Vocal Cord Paralysis Indian Medical PG Question 9: A 45-year-old patient presents with persistent hoarseness for 3 months. Which finding on indirect laryngoscopy is most concerning for malignancy?
- A. Reinke's edema
- B. Unilateral cord paralysis (Correct Answer)
- C. Bilateral polyps
- D. Vocal cord nodules
Vocal Cord Paralysis Explanation: ***Unilateral cord paralysis***
- **Unilateral cord paralysis** can be an indicator of an underlying malignancy impinging on the **recurrent laryngeal nerve**, which innervates the vocal cords.
- The **persistent hoarseness** for 3 months, combined with paralysis, raises significant concern for a malignant process in the head, neck, or chest.
*Reinke's edema*
- **Reinke's edema** is typically associated with **chronic irritation** like smoking and presents as a swollen, gelatinous fluid collection in the superficial lamina propria.

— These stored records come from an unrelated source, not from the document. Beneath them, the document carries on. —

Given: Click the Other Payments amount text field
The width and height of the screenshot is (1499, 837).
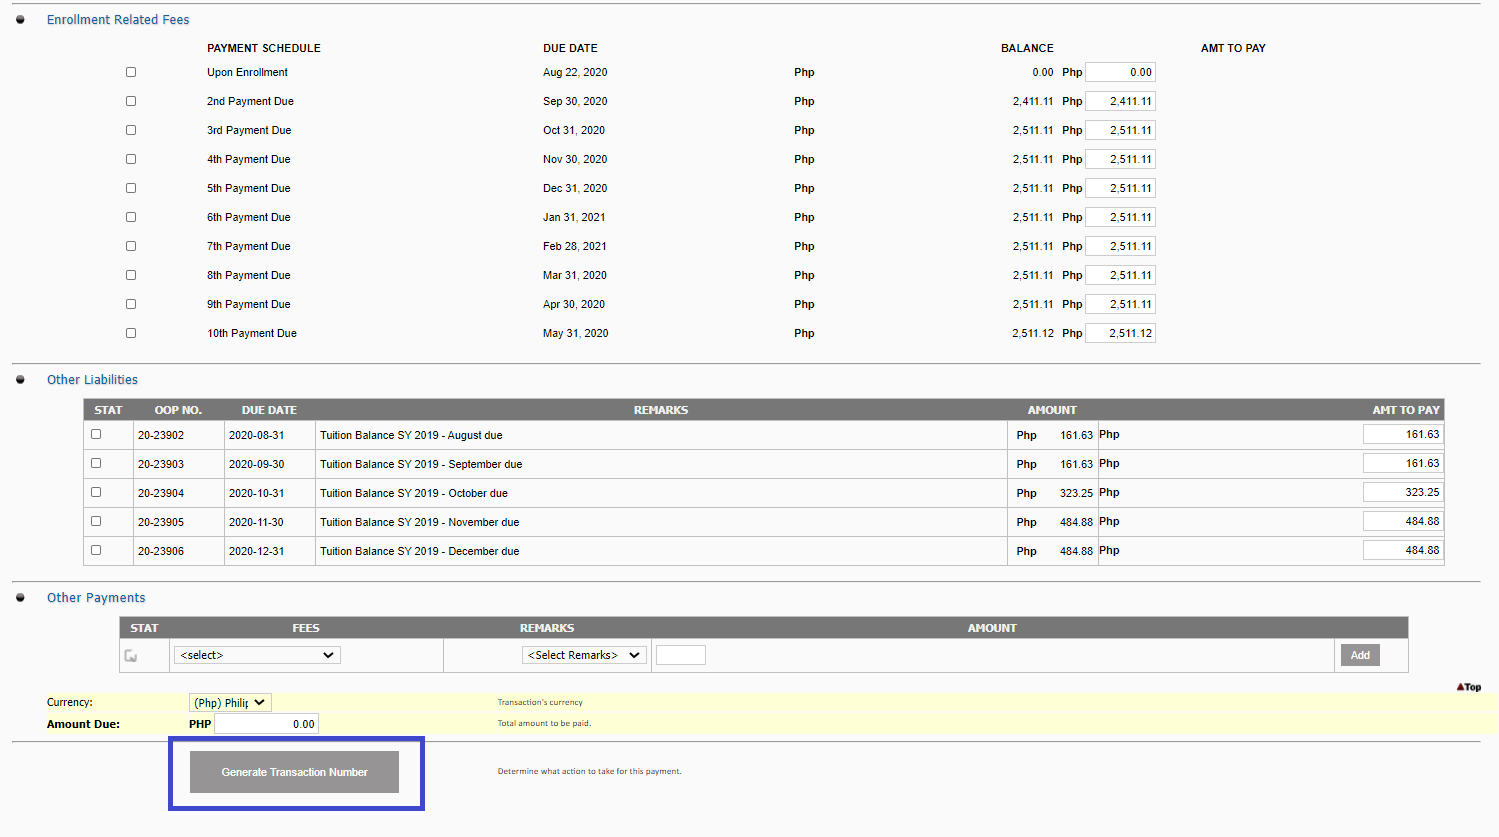Looking at the screenshot, I should (681, 655).
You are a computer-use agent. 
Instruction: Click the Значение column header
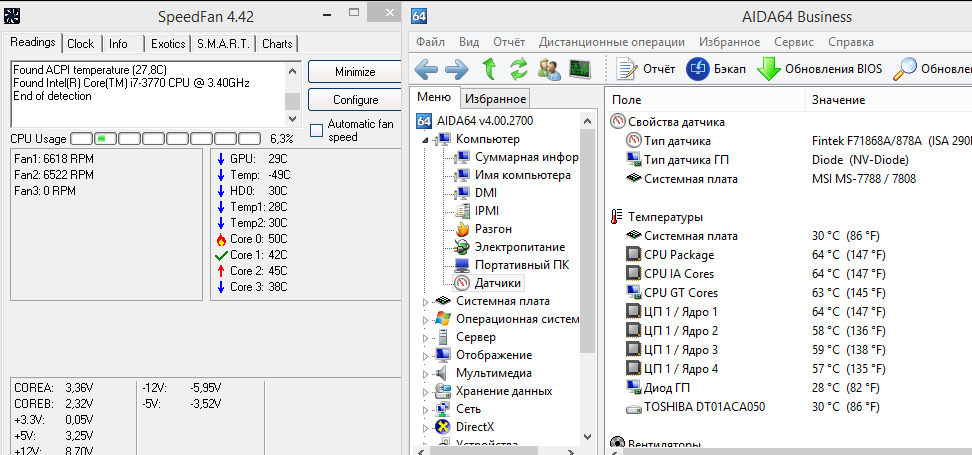click(838, 100)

- While it causes hoarseness, it is a **benign condition** and not directly indicative of malignancy.
*Bilateral polyps*
- **Vocal cord polyps** are typically **benign lesions** often caused by vocal trauma or abuse, and while they can cause hoarseness, they are not usually a direct sign of malignancy, especially when bilateral.

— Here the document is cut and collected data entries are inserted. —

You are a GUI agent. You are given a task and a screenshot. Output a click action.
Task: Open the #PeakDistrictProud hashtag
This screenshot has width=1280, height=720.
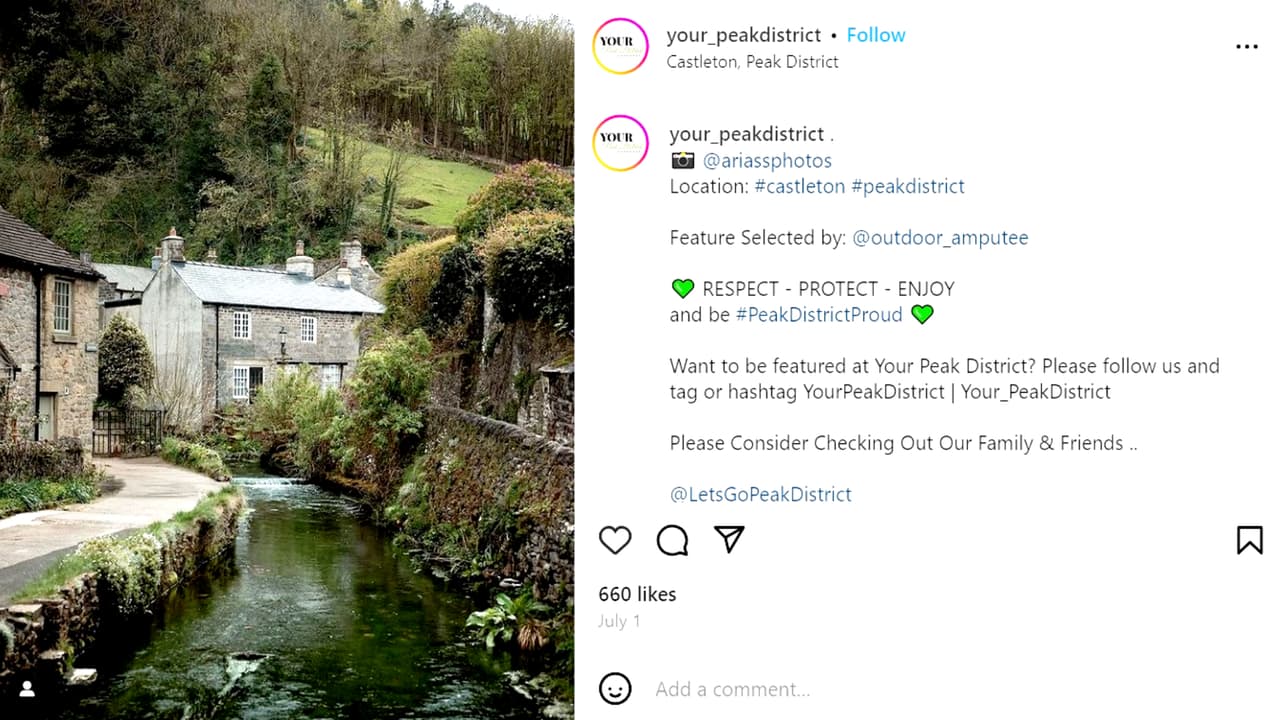819,314
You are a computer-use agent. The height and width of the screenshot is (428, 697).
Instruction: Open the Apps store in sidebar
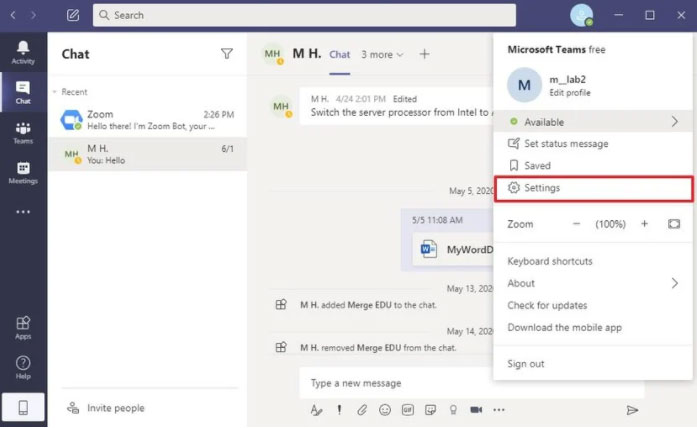[x=22, y=327]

- While requiring management, polyps themselves do **not raise immediate concern for cancer** compared to paralysis.
*Vocal cord nodules*
- **Vocal cord nodules** (singer's nodules) are benign, bilateral lesions caused by **vocal abuse** and are a common cause of hoarseness.
- They are a benign condition and do not suggest an underlying malignancy at their core.
Vocal Cord Paralysis Indian Medical PG Question 10: Emergency tracheostomy is not indicated in
- A. Bilateral vocal cord paralysis
- B. Foreign body larynx
- C. Acute severe asthma (Correct Answer)
- D. Stridor due to laryngeal growth
Vocal Cord Paralysis Explanation: ***Acute severe asthma***
- While life-threatening, acute severe asthma is primarily managed with **bronchodilators**, **steroids**, and potentially **non-invasive or invasive ventilation**.
- **Tracheostomy** is generally reserved for situations involving upper airway obstruction that cannot be managed by other means, which is not the primary issue in asthma.
*Bilateral vocal cord paralysis*
- This condition can cause severe **upper airway obstruction** due to the adduction of both vocal cords.
- In an emergency setting, a tracheostomy may be life-saving to bypass the obstructed larynx.
*Foreign body larynx*
- An obstructing **foreign body in the larynx** can lead to immediate and complete airway compromise.
- If efforts like the **Heimlich maneuver** or direct laryngoscopy with removal fail, an emergency tracheostomy might be necessary.
*Stridor due to laryngeal growth*
- A laryngeal growth causing **stridor** indicates significant airway narrowing, which can acutely worsen and lead to respiratory distress.
- In cases of severe or rapidly progressive obstruction, an **emergency tracheostomy** is needed to secure the airway below the level of the growth.